Differential Diagnosis

  • Congestive heart failure (CHF): inability of the heart to supply the body with normal cardiac output to meet metabolic needs. Right-sided heart failure causes congestive hepatopathy. Can present with nutmeg liver and signs of portal hypertension such as ascites, tender hepatomegaly, and lower extremity edema. Presence of elevated jugular venous pressure on exam is noted in CHF. Further differentiation of Budd-Chiari syndrome from CHF can be established using Doppler US.
  • Hepatic sinusoidal obstruction syndrome (veno-occlusive disease): a condition that can develop in adults who undergo hematopoietic cell transplantation. The pathophysiology is injury to the sinusoidal endothelial cells leading to liver necrosis. Presents as edema, painful hepatomegaly, ascites, and jaundice as in Budd-Chiari syndrome. History with laboratory and imaging tests leads to the diagnosis.
  • Other causes of acute or chronic liver disease (viral hepatitis, alcoholic liver disease, drug-induced hepatitis): Different types of liver disease also present with a similar presentation (jaundice, ascites, hepatomegaly). These conditions can have acute and chronic onset. Progression of liver injury, regardless of cause, can lead to cirrhosis and portal hypertension. History (medication, alcohol, exposure), laboratory tests, and imaging studies aid in determining the etiology of liver disease.

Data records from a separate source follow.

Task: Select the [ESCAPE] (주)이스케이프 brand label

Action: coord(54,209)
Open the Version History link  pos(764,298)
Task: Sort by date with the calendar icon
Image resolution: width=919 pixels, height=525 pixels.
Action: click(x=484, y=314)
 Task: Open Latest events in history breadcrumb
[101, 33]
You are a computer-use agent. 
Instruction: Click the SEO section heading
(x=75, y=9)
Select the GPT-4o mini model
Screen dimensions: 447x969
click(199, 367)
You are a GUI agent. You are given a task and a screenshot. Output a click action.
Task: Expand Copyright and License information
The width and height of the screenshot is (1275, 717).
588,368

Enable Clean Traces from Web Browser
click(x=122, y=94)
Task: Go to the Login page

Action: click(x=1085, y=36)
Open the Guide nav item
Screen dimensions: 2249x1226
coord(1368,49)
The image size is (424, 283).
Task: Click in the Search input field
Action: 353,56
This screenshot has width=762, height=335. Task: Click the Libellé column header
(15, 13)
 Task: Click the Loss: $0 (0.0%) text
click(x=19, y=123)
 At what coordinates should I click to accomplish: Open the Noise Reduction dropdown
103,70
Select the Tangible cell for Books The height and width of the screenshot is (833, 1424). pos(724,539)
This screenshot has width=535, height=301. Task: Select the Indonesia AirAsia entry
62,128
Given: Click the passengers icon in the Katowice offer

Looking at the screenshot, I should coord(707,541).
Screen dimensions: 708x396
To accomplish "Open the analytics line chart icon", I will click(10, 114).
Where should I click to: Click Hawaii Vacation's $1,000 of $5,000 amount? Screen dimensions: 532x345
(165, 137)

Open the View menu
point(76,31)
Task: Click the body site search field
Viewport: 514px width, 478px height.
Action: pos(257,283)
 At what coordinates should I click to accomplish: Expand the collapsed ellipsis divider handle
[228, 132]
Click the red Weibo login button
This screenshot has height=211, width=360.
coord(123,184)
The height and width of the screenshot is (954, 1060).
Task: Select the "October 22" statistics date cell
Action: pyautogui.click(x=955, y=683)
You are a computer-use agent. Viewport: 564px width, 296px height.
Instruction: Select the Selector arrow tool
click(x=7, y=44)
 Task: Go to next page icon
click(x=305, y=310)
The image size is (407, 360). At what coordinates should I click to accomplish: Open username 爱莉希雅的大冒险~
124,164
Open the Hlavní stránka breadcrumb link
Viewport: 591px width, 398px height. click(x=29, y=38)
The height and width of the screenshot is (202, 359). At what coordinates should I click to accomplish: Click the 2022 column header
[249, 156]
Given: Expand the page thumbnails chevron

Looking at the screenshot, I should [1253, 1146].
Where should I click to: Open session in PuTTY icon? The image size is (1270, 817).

  1. Hitawala, A., Gupta, V. (2020). Budd Chiari Syndrome. https://www.ncbi.nlm.nih.gov/books/NBK558941/
  2. Lai, M. (2019). Budd-Chiari syndrome: Epidemiology, clinical manifestations, and diagnosis. UpToDate. Retrieved 5 Nov 2020 from: https://www.uptodate.com/contents/budd-chiari-syndrome-epidemiology-clinical-manifestations-and-diagnosis?search=budd%20chiari&source=search_result&selectedTitle=1~129&usage_type=default&display_rank=1#H79561969
  3. Lai, M. (2020) Etiology of the Budd-Chiari syndrome. UpToDate. Retrieved 16 Nov 2020 from https://www.uptodate.com/contents/etiology-of-the-budd-chiari-syndrome
  4. Lai, M. (2020) Budd-Chiari syndrome: Management. UpToDate. Retrieved 16 Nov 2020, from https://www.uptodate.com/contents/budd-chiari-syndrome-management
  5. Moore, C., Van Thiel, D. (2013) Cirrhotic ascites review: Pathophysiology, Diagnosis and Management. World J Hepatol. 5(5): 251–263.